Shewatsel, Leh, Ladakh, Inde – Ce matin, Sa Sainteté le DalaïèLama fut invité à l’école secondaire Lamdon Model Senior pour inaugurer les célébrations de son jubilé d'or et l'organisation du Grand débat d'été. L'école étant située dans la partie haute de Leh, Sa Sainteté dut traverser la ville en voiture. Des Tibétains, des Ladakhis et quelques touristes étrangers longeaient la route, foulards de soie, fleurs en main et sourires de joie sur les visages.

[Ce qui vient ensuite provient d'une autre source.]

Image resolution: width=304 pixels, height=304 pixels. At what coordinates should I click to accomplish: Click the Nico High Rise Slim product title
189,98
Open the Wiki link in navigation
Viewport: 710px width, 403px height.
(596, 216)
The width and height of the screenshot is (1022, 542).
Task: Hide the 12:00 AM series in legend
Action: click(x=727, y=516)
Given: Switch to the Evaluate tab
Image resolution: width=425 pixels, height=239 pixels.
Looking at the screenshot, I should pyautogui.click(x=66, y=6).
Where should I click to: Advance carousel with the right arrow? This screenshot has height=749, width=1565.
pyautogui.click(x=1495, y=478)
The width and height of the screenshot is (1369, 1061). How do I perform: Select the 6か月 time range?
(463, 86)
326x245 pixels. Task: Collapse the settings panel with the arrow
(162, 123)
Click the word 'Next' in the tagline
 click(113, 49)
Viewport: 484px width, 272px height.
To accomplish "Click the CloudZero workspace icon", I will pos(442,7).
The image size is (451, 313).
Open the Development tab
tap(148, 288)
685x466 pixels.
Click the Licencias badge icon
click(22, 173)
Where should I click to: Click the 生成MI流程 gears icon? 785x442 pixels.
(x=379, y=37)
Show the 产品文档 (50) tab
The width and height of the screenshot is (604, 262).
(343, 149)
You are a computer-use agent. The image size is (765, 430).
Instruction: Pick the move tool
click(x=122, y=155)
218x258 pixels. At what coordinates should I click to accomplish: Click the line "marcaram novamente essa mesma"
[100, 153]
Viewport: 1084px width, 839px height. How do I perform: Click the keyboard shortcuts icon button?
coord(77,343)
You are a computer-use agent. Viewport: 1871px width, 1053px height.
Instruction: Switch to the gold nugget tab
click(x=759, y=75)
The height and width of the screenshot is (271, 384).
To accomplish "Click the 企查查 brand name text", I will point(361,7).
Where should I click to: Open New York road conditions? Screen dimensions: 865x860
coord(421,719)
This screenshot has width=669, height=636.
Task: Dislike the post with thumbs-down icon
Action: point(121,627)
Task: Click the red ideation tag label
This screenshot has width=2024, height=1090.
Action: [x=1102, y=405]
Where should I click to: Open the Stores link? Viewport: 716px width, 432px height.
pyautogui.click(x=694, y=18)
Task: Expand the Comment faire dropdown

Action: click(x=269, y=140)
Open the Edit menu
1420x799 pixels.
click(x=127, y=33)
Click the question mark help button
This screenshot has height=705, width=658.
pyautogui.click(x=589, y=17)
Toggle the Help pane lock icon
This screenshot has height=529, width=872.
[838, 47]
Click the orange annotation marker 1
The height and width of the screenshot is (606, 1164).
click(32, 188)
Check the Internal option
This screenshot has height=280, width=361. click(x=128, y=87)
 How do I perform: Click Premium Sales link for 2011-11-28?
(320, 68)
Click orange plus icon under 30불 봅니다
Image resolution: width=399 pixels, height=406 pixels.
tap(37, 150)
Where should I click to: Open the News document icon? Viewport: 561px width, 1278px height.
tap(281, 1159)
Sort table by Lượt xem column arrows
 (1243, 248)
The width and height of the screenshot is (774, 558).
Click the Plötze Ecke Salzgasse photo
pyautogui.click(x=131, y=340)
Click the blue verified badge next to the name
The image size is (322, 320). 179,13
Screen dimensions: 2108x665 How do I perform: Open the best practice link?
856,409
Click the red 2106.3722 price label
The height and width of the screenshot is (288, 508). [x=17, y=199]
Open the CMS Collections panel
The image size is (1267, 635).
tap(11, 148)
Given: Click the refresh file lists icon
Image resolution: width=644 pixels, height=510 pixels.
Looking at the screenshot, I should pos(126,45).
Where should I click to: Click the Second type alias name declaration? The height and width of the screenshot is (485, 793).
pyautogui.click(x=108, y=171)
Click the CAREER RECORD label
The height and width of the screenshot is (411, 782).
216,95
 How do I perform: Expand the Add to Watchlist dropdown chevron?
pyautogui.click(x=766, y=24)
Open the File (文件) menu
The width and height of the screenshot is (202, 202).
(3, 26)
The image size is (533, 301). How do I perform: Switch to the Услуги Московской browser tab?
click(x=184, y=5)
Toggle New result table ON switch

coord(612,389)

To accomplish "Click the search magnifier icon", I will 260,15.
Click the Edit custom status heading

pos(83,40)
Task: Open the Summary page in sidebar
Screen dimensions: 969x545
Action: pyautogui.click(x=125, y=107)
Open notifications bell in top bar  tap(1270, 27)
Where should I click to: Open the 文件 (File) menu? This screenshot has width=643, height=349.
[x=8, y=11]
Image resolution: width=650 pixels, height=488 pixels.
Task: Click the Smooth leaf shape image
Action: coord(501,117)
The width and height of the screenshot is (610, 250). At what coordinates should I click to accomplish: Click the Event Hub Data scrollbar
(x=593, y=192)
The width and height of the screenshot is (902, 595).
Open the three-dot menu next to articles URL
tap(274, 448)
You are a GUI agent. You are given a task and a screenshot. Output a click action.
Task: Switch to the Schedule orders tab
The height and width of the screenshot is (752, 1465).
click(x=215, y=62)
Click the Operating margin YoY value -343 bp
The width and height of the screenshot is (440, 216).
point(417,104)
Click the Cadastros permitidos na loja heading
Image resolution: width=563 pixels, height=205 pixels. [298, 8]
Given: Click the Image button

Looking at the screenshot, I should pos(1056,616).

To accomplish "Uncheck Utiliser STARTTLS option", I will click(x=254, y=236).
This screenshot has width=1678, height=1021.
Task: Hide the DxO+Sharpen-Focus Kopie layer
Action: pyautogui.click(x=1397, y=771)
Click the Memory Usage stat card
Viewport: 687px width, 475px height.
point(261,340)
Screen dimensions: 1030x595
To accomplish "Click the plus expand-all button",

Sa Sainteté fut accueilli par un comité de bienvenue et escorté jusqu'à l'estrade, couverte par un auvent et érigée au-dessus du terrain de l'école. Il rendit d'abord hommage à une statue du Bouddha et alluma une lampe pour ouvrir l'événement sous les meilleurs auspices. Il dévoila ensuite une plaque indiquant l'inauguration du stade ouvert du 14e Dalaï-Lama et annonça la sortie de plusieurs livres ainsi que le programme du jubilé d'or. Saluant au passage quelques vieux amis, Sa Sainteté se rendit sur le devant de la scène pour saluer la foule de 15 000 personnes.
Le thé et le riz sucré habituels étaient servis pendant que les élèves présentaient leurs talents de débatteurs dans la cour de l'école. Ils interprétèrent ensuite la chanson de l'école, qui raconte que le nom de l'école vient de l'ouvrage fondateur d'Atisha, la Lampe de la voie vers l’éveil.
Dans un hommage personnel, la directrice Tsering Angmo rappela que lorsqu'elle a rejoint l'école, elle était nerveuse et timide. À l'époque, dit-elle, elle aurait été incapable de s'adresser en public à une telle assemblée. « Mais aujourd'hui, je me tiens devant vous pleine d’une confiance que j'ai acquise dans cette école ». Elle fit remarquer que la lumière de la lampe mentionnée dans le nom de l'école provient de ses merveilleux enseignants. Au nom de tous les élèves, elle les remercia.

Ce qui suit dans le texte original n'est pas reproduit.